Amid the bustle of a cool morning at Amtrak's Bay Area terminal, Edna Bartlow is a conspicuous sight. Surrounded by scores of briefcase-toting businessmen and cross-country backpackers, the white-haired and wide-eyed Mrs. Bartlow stands meekly behind a mound of suitcases that could blot out the sun.

Technically, she isn't even supposed to be here. According to her flight ticket, she should have been back on her Virginia homestead two days ago. Instead, the attentive middle-age woman is standing in line, waiting for the train that will begin her 80-hour trek across the continent.

She could have rescheduled her 5-1/2-hour flight - canceled after last week's terrorist attacks. But after seeing the twin towers collapse on TV, her flying days are over.

"I won't ever fly again," she says resolutely and without hesitation.

More than a week after the worst aviation disaster in history, many Americans are

remaining earthbound. For some, it's simply a question of necessity, as airlines struggle to return to their routine. For others, however, the images of Sept. 11 have left a much deeper mark. The desire to stay on the ground - no matter what the inconvenience - hints at how deeply Americans have been affected by the events of the past week.

Three-day slumber party

In the dining cars and aisles of the California Zephyr, the fears churned up by the past week's events are palpable. Many people are here solely because they have refused to step on a plane again. On the first leg of this three-day slumber party bound for Chicago, there is almost a fraternal quality to the fright over air travel.

In the belly of the dining car, sitting in the brown vinyl seats of the snack shop, an avuncular man with an uncombed wreath of white hair and a red flannel shirt stoops over his tin of tomato soup and eagerly proclaims his reasons for taking the train.

"I haven't been on a train for 46 years," he pronounces.

"What happened? Tuesday?" one woman answers, reciting the day of the terrorist attacks.

"Didn't want to fly," he concurs, looking up as central California whips by the window. "I'll admit it, I'm a coward."
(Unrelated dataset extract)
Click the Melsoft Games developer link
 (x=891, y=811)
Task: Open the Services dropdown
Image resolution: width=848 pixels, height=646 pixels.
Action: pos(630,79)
"You're smart," the lady replies.

Later that evening, when many passengers are assembled in front of the train's TVs, watching the plane-crash scene in the film "Cast Away," a man calls out: "That's why we're all here!"

Indeed, train travel nationwide is up. Last Tuesday, the day of the attacks, Amtrak sold $7.5 million in tickets, beating its old record by $1.5 million. Since then, sales are up 40 percent compared with last year, with cross-country routes like this one doing particularly well.

"All our trains coming in and out of the West are at or near capacity," says Vernae Graham, a spokeswoman for Amtrak.

Full load on the California Zephyr

On this run of the California Zephyr, passengers come in a crescendo. A smattering of people fill the seats as the train pulls out of the Emeryville station, but as it slices inland through hills baked amber by the sun and then into the piney crags of the Sierra Nevada, most seats are occupied.

Paul Miller fills one of them, slumping forward heavily with his elbows on his knees. Dressed in a white T-shirt and a backward baseball cap, Mr. Miller makes an unlikely Ulysses, but - as with many other travelers - just getting home has been an odyssey for him.

He was supposed to fly from Denver to Philadelphia Saturday, but his flight was canceled. After waiting as long as he could to be moved to a new flight, he ran out of money and drove to Lake Tahoe so he could stay with friends for free. He refunded the canceled ticket to pay for his train fare.

As the gathering Nevada night casts a dim light on the observation deck, it's clear the cook from Bethlehem, Pa., hasn't shaved in a while. Now, confronted with the confines of a communal lavatory, it might be some time before personal hygiene again becomes a priority.

All the same, many are grateful just to be on board. Priscilla Marasovich was originally told the train was sold out for more than a week. After trying again and again, and waiting on the phone for at least 30 minutes each time, she found a slot.

Maybe someday she'll get back on a plane, says Mrs. Marasovich, as her 17-month-old daughter, Rachel, buzzes around her feet. But it was not going to be this week. After her flight from San Francisco to Chicago was canceled, her husband called to persuade her not to fly back. She had already decided.

"I'm not afraid to fly," she says. "But it's just too soon.... It's going to take a while."